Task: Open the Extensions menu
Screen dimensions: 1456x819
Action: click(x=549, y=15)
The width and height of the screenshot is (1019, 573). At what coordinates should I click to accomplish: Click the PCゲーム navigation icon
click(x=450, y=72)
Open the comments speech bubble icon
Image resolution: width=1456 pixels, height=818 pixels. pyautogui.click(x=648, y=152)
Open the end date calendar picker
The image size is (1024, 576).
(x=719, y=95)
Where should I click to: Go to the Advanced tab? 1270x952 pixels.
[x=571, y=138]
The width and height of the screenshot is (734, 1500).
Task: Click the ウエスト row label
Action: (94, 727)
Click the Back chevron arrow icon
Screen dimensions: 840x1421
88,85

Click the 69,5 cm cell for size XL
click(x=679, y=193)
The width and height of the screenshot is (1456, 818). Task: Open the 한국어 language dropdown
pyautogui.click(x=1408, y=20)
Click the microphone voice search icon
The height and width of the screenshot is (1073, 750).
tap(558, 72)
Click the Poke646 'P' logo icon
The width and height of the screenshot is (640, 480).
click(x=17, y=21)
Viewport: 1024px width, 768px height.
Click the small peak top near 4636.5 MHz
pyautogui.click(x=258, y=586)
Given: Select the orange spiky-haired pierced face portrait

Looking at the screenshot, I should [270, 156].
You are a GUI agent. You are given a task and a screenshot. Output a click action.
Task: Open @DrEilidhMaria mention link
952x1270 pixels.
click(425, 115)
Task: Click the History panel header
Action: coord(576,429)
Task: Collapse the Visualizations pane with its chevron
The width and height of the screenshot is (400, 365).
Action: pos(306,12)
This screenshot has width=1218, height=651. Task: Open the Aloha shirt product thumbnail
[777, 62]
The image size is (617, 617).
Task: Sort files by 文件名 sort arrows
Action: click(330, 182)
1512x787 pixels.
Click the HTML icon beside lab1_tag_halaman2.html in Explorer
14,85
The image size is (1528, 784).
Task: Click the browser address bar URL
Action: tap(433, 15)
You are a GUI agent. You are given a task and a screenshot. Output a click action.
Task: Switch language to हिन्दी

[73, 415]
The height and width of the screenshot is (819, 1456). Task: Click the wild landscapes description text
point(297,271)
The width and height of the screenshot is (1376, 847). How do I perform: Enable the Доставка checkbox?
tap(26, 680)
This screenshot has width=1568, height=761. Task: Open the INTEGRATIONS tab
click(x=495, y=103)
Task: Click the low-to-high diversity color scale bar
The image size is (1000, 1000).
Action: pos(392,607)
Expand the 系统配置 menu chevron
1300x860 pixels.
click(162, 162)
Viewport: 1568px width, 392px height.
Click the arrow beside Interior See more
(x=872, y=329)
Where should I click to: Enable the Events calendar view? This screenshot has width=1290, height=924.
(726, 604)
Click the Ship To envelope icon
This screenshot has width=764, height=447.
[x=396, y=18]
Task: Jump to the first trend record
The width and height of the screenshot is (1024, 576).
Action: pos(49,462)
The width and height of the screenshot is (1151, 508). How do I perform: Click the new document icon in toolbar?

* _Task statement_
Copy out the listing above line for line, without changing anything.

* _Problem solution_
Task: Open the Extensions menu
Screen dimensions: 1456x819
Action: click(x=549, y=15)
The width and height of the screenshot is (1019, 573). At what coordinates should I click to accomplish: Click the PCゲーム navigation icon
click(x=450, y=72)
Open the comments speech bubble icon
Image resolution: width=1456 pixels, height=818 pixels. pyautogui.click(x=648, y=152)
Open the end date calendar picker
The image size is (1024, 576).
(x=719, y=95)
Where should I click to: Go to the Advanced tab? 1270x952 pixels.
[x=571, y=138]
The width and height of the screenshot is (734, 1500).
Task: Click the ウエスト row label
Action: (94, 727)
Click the Back chevron arrow icon
Screen dimensions: 840x1421
88,85

Click the 69,5 cm cell for size XL
click(x=679, y=193)
The width and height of the screenshot is (1456, 818). Task: Open the 한국어 language dropdown
pyautogui.click(x=1408, y=20)
Click the microphone voice search icon
The height and width of the screenshot is (1073, 750).
tap(558, 72)
Click the Poke646 'P' logo icon
The width and height of the screenshot is (640, 480).
click(x=17, y=21)
Viewport: 1024px width, 768px height.
Click the small peak top near 4636.5 MHz
pyautogui.click(x=258, y=586)
Given: Select the orange spiky-haired pierced face portrait

Looking at the screenshot, I should [270, 156].
You are a GUI agent. You are given a task and a screenshot. Output a click action.
Task: Open @DrEilidhMaria mention link
952x1270 pixels.
click(425, 115)
Task: Click the History panel header
Action: coord(576,429)
Task: Collapse the Visualizations pane with its chevron
The width and height of the screenshot is (400, 365).
Action: pos(306,12)
This screenshot has width=1218, height=651. Task: Open the Aloha shirt product thumbnail
[777, 62]
The image size is (617, 617).
Task: Sort files by 文件名 sort arrows
Action: click(330, 182)
1512x787 pixels.
Click the HTML icon beside lab1_tag_halaman2.html in Explorer
14,85
The image size is (1528, 784).
Task: Click the browser address bar URL
Action: tap(433, 15)
You are a GUI agent. You are given a task and a screenshot. Output a click action.
Task: Switch language to हिन्दी

[73, 415]
The height and width of the screenshot is (819, 1456). Task: Click the wild landscapes description text
point(297,271)
The width and height of the screenshot is (1376, 847). How do I perform: Enable the Доставка checkbox?
tap(26, 680)
This screenshot has width=1568, height=761. Task: Open the INTEGRATIONS tab
click(x=495, y=103)
Task: Click the low-to-high diversity color scale bar
The image size is (1000, 1000).
Action: pos(392,607)
Expand the 系统配置 menu chevron
1300x860 pixels.
click(162, 162)
Viewport: 1568px width, 392px height.
Click the arrow beside Interior See more
(x=872, y=329)
Where should I click to: Enable the Events calendar view? This screenshot has width=1290, height=924.
(726, 604)
Click the Ship To envelope icon
This screenshot has width=764, height=447.
[x=396, y=18]
Task: Jump to the first trend record
The width and height of the screenshot is (1024, 576).
Action: pos(49,462)
The width and height of the screenshot is (1151, 508). How do I perform: Click the new document icon in toolbar?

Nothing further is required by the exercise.